[Saved data entries]
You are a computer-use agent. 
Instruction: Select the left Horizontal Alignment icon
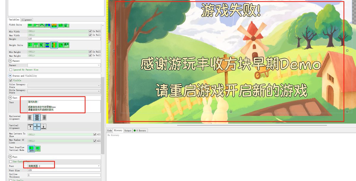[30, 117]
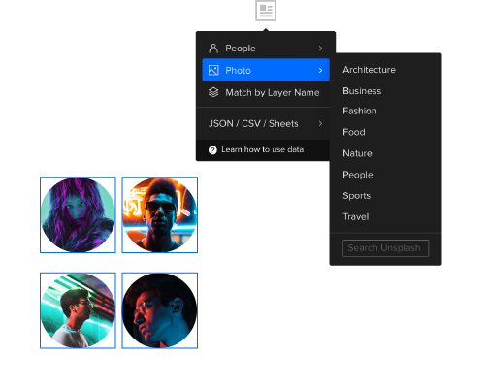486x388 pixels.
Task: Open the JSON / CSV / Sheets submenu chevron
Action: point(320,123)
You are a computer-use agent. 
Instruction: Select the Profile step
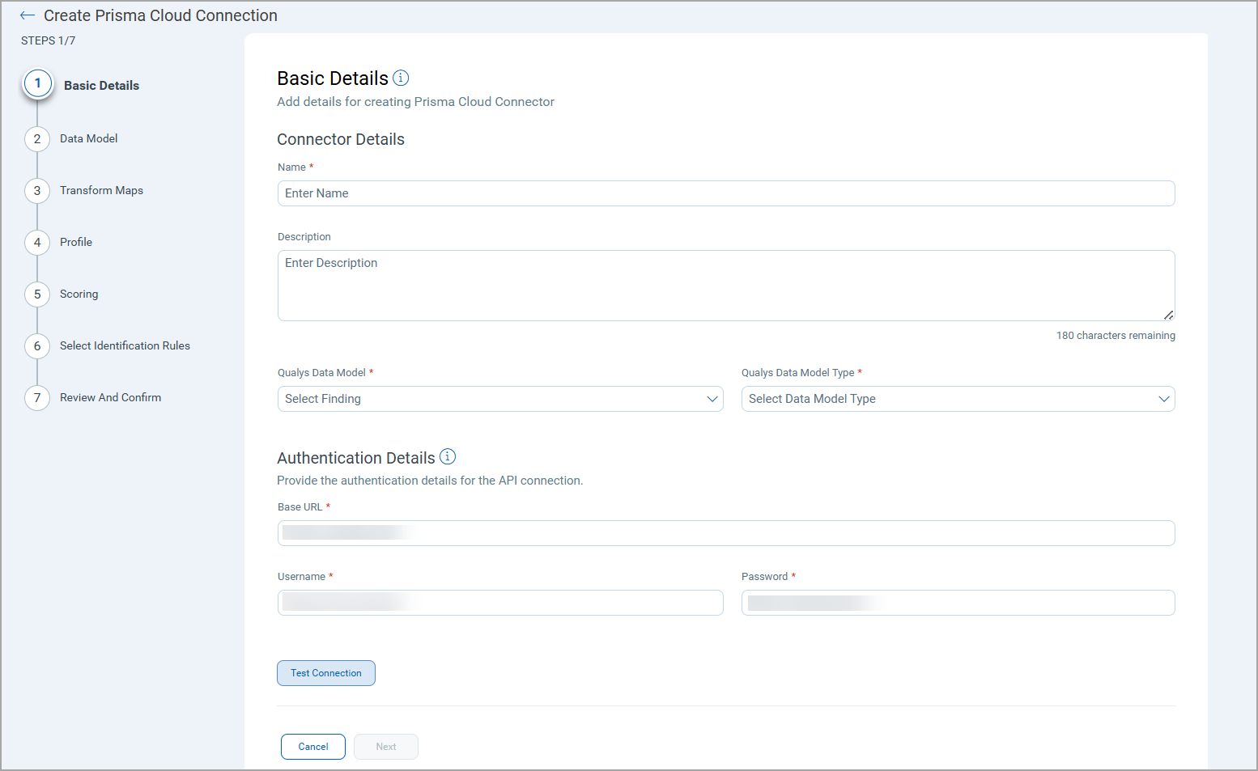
--
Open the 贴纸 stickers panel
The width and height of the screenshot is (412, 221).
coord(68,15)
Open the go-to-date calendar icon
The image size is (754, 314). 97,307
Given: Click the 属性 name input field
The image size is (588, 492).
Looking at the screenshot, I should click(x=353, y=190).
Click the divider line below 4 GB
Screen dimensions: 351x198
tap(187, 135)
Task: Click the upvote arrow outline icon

> _Exercise aim_: Give back the records above exactly, limited to the lines between the one holding "The image size is (588, 492)." and the one holding "Task: Click the upvote arrow outline icon", inclusive.

> _Your solution_:
The image size is (588, 492).
Looking at the screenshot, I should click(x=353, y=190).
Click the divider line below 4 GB
Screen dimensions: 351x198
tap(187, 135)
Task: Click the upvote arrow outline icon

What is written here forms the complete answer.